Study material section start
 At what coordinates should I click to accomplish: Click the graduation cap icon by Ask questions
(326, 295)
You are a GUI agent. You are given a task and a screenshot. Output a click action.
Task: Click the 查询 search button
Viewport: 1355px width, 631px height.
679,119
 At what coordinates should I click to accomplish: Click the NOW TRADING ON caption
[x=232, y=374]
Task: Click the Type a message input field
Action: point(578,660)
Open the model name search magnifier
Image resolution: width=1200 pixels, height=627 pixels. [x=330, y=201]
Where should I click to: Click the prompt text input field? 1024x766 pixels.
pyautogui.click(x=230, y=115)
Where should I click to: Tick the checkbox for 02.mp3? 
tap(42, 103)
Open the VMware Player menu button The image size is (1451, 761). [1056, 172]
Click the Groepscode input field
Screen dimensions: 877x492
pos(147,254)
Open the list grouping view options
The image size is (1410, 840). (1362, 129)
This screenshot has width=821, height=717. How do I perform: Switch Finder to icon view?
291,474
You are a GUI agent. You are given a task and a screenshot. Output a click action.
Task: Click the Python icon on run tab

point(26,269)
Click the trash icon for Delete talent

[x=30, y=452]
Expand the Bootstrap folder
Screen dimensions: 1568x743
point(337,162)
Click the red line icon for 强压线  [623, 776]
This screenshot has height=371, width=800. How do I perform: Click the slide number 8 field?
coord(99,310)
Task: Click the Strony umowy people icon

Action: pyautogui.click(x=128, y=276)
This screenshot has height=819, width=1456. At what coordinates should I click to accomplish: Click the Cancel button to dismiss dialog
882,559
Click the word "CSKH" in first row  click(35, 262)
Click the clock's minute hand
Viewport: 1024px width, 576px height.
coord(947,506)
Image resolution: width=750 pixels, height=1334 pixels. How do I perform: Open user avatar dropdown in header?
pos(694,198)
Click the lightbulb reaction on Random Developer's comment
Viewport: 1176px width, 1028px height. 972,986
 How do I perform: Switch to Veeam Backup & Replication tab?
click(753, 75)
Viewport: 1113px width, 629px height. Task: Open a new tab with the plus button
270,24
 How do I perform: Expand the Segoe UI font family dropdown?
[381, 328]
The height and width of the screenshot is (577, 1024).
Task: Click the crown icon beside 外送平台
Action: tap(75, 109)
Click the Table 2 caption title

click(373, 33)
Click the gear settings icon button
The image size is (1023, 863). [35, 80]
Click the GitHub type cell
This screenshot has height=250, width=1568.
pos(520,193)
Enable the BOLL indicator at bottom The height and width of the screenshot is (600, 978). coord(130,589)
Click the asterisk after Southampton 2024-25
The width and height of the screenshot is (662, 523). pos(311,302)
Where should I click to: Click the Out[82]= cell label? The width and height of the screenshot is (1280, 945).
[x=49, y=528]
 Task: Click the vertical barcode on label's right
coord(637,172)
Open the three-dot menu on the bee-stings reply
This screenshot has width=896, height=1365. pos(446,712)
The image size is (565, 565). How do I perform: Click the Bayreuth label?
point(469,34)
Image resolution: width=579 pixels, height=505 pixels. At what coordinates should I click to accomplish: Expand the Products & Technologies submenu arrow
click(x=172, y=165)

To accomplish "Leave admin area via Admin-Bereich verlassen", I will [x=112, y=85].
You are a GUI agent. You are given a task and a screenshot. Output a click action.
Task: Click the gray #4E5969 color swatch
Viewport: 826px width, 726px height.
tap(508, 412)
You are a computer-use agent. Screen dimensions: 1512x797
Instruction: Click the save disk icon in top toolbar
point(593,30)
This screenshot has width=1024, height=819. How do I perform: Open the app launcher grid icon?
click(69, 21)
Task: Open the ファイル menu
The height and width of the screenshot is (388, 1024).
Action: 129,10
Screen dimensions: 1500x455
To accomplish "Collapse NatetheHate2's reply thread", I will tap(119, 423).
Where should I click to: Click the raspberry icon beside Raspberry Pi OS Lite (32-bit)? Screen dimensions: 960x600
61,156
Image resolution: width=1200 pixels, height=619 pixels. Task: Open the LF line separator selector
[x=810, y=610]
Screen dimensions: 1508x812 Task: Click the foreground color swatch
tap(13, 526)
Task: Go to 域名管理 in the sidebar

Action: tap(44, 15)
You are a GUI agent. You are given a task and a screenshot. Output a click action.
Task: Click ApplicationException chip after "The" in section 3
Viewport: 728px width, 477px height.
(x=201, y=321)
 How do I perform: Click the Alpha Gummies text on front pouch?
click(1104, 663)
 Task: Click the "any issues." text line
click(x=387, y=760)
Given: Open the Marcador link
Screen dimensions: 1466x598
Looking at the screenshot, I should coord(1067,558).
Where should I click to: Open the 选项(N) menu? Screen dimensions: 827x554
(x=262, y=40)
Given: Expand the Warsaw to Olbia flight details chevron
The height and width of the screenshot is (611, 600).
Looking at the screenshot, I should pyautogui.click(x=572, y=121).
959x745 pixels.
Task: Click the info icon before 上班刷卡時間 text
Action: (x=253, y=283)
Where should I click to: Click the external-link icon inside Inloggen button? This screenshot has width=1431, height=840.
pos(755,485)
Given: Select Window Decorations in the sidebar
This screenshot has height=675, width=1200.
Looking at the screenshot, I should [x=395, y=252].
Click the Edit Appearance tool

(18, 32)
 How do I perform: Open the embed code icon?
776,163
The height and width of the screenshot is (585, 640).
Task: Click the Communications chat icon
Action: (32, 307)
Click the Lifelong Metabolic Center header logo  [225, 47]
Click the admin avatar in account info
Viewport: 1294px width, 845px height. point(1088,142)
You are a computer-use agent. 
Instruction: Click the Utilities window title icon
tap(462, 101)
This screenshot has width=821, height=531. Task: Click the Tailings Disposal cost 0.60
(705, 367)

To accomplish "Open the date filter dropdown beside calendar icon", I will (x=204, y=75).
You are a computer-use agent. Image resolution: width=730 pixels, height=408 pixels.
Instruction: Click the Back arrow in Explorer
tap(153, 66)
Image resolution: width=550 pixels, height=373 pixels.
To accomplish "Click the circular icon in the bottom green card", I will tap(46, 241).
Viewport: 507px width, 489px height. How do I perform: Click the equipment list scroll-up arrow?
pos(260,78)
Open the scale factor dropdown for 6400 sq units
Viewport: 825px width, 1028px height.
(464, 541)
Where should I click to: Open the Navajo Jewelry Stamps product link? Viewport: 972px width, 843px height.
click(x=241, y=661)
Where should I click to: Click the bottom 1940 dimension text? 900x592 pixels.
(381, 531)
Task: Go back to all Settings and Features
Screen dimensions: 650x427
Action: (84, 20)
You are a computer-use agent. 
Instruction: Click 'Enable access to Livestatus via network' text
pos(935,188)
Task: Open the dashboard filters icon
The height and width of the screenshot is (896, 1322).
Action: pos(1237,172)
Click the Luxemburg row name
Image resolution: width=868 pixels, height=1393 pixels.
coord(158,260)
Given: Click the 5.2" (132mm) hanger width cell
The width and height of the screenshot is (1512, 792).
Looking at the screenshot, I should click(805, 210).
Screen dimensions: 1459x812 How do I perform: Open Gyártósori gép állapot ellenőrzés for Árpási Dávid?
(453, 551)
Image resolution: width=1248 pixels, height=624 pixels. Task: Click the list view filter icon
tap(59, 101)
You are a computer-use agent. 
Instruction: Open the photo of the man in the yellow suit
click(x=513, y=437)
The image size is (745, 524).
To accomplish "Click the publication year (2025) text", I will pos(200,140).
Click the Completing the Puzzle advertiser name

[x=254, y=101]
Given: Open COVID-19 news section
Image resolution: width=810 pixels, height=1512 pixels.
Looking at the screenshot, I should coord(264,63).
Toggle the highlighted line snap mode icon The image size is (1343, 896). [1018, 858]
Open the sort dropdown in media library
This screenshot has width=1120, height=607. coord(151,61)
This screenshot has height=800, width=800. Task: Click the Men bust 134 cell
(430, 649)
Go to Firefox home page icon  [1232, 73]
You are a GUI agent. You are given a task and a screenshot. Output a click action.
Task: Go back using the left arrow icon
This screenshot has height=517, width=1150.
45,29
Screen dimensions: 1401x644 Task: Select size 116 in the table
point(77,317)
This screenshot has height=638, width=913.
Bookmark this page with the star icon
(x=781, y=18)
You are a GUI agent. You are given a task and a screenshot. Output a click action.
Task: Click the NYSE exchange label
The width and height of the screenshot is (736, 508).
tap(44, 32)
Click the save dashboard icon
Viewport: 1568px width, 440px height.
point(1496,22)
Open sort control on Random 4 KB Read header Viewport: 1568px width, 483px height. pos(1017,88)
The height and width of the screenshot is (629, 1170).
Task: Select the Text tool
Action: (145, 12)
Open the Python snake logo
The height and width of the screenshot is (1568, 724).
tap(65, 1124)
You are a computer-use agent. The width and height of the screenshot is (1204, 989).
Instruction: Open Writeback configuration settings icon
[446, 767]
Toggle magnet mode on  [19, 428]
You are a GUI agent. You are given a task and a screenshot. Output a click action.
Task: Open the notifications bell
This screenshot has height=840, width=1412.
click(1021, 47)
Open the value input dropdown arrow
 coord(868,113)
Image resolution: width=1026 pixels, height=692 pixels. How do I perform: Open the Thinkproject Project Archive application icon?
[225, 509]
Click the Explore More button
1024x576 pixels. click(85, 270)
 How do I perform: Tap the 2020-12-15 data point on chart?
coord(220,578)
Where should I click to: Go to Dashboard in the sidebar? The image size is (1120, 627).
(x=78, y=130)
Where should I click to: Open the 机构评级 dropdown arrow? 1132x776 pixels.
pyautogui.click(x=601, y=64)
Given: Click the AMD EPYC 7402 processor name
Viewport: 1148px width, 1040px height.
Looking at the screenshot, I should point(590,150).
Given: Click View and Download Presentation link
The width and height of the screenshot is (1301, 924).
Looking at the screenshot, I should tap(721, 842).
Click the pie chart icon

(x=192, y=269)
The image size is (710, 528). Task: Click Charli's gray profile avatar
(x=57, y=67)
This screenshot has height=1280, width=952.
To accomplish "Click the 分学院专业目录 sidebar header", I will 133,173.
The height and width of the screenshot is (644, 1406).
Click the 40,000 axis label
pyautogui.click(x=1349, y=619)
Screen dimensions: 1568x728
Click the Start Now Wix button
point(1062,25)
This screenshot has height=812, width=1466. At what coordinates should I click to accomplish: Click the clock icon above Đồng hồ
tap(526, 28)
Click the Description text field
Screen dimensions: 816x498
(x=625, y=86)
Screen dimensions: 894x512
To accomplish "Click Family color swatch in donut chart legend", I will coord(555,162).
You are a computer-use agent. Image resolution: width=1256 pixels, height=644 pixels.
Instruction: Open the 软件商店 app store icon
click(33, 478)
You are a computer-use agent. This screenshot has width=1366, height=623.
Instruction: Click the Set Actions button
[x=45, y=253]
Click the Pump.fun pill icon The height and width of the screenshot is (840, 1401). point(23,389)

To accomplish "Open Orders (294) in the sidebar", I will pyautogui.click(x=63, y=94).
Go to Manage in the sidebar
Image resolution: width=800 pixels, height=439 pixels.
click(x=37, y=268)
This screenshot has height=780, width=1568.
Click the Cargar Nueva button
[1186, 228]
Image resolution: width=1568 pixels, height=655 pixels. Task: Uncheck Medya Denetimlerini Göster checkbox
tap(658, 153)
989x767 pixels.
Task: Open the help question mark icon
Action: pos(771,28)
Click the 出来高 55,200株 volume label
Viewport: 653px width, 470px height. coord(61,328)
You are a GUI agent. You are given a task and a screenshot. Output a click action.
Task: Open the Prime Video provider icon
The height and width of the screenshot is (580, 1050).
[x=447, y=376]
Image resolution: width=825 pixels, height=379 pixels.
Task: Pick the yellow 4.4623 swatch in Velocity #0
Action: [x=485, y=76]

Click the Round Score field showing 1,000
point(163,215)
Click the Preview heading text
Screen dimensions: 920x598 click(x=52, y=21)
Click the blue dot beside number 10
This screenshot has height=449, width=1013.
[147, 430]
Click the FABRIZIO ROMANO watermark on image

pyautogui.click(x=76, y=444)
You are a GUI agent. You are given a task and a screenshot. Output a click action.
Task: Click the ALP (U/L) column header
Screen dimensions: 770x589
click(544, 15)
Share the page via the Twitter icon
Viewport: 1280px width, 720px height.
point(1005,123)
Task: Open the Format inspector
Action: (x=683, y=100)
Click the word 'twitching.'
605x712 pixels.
Study material section end
Exercise instructions
How many lines in the listing above contain "computer"? Give only the number.

Task response
8